#### [Goal of the exercise]
Look below for the line with "Where should I click to: Select the 零售服务", and from there restate every line word for word until the entries end.

[Collected data]

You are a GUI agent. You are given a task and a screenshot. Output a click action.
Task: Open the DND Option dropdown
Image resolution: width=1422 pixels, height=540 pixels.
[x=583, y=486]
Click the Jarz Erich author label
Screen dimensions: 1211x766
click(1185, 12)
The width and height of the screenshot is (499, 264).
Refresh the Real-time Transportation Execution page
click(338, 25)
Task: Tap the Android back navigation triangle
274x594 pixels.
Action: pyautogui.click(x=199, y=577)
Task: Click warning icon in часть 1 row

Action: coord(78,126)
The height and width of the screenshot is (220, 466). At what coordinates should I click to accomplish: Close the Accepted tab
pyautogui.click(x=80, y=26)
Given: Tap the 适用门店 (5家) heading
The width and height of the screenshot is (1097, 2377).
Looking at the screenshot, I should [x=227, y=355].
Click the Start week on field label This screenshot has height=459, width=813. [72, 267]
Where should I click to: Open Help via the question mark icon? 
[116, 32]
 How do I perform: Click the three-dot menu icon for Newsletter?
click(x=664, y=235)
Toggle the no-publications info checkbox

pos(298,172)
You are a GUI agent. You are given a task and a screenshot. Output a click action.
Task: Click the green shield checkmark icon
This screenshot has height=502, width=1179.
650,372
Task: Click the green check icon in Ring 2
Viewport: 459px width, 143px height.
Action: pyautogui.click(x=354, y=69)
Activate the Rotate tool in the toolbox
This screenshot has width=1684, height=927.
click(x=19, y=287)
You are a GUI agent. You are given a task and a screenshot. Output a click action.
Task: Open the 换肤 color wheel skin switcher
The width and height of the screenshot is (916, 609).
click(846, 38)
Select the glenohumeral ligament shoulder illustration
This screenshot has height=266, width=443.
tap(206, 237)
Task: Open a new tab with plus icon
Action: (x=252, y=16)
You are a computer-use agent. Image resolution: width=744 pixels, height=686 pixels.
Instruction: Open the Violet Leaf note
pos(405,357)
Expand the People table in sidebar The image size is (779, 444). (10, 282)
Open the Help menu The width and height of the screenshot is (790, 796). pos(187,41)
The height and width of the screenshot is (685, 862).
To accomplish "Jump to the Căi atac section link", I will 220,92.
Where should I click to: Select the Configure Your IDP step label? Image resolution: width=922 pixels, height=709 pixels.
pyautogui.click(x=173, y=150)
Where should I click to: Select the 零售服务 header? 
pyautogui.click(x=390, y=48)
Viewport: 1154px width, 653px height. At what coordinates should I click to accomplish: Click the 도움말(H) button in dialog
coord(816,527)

#### [The answer]
Where should I click to: Select the 零售服务 header? 
pyautogui.click(x=390, y=48)
Viewport: 1154px width, 653px height. At what coordinates should I click to accomplish: Click the 도움말(H) button in dialog
coord(816,527)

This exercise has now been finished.